Ms. Kelly on Wednesday said her office will work with Ms. Kane leading up to January, when the incoming attorney general also will gain other benefits, like a security detail.
"My staff and I will do everything we can to make the transition seamless, smooth and effective," Ms. Kelly said in a statement congratulating her successor. "We will provide all information not just on the Penn State case, but all other cases."
While leadership transitions are nothing new for the attorney general's office, this one likely will bring about a philosophical shift if Ms.
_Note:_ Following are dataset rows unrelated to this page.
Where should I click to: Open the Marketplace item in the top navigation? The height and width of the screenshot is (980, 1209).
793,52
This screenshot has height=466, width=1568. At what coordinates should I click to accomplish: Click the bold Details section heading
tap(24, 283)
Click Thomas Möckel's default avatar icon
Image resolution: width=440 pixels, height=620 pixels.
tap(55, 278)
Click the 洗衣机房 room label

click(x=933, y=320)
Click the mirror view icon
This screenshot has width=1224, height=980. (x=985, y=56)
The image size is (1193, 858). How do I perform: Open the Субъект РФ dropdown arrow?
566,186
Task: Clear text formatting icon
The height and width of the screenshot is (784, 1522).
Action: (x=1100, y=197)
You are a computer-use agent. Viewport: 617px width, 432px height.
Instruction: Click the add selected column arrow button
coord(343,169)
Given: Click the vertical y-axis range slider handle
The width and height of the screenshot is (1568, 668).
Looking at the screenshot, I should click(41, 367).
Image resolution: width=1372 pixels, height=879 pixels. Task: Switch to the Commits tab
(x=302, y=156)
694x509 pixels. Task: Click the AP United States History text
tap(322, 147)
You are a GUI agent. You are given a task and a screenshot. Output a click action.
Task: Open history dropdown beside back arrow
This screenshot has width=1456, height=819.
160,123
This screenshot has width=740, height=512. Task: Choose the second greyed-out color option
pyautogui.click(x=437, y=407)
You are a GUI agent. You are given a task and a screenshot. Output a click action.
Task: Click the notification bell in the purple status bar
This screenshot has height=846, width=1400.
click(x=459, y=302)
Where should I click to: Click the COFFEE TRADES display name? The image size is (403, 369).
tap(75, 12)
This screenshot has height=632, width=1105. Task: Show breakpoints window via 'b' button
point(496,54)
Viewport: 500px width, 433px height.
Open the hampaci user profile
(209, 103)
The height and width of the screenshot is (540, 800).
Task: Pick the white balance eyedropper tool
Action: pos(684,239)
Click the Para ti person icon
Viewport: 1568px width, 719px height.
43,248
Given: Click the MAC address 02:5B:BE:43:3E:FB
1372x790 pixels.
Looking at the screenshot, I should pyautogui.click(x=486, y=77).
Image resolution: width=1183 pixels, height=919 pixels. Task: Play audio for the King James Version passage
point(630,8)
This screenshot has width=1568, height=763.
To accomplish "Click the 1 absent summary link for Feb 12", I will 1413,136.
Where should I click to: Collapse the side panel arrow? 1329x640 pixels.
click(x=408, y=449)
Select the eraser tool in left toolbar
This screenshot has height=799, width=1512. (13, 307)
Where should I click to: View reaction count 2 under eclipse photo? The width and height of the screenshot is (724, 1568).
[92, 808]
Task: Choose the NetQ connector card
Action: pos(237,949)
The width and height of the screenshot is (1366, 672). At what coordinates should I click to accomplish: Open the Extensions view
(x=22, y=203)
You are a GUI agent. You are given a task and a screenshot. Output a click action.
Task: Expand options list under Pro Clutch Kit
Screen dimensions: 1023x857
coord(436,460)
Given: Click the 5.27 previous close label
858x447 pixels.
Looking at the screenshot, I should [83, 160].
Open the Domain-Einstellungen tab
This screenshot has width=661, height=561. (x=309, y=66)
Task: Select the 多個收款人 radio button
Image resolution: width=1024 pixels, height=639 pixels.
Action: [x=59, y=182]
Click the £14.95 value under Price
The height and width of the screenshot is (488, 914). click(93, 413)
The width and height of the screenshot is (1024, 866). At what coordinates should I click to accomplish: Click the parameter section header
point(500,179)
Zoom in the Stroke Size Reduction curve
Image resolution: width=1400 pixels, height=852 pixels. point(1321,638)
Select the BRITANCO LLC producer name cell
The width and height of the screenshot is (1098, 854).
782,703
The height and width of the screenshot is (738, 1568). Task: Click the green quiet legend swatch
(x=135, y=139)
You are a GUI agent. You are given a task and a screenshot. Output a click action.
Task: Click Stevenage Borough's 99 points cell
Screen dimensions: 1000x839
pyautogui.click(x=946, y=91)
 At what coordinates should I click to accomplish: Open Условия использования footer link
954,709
Kane lives up to her campaign promises.
Those included a more activist vision than that from the more traditional past state attorneys general, said Chris Borick, a Muhlenberg College political scientist.
"With a victory like this came expectations," Mr. Borick said. "She ran a great campaign. Her timing was great. And her core issue is one that resonates with a lot of Pennsylvanians, including many Republicans."
That resonance surrounding her Sandusky probe critique could be seen in Centre County's results in particular. In the Central Pennsylvania home of Penn State, the county's voters split evenly over the presidential race and broke for Democratic U.S. Sen. Bob Casey by a slim margin.
But in the attorney general's contest, voters in Centre County had an overwhelming preference: 56 percent for Ms. Kane to Republican David Freed's 40 percent.
Still, Mr. Borick said she may be walking "a bit of a tightrope" in regard to how aggressive she is in pursuing her review of that case or other potential missteps by the office or its leaders.
"The public has made it clear that they want more answers, but she still has to be careful to make sure it doesn't look like she's on some partisan quest," he said.
Asked before Tuesday night's returns began trickling in about Ms. Kane's harsh view of his work on the Sandusky case, Mr. Corbett said, "It seems like she's the one who's turned the attorney general's office political.
"She's more than welcome to see what we did. I go by the results, and the results have been pretty good."
As with most transitions, there likely will be more old faces remaining within the attorney general's office than new ones appearing.
Ms. Kane said Tuesday night that she plans to review the qualifications of the office's current workforce, "where they can best be used, and hopefully they'll stay on."
"I'm certainly not going in there with an agenda to clean house," she said. "It was never about party politics for me, and it will be the same with regard to staffing."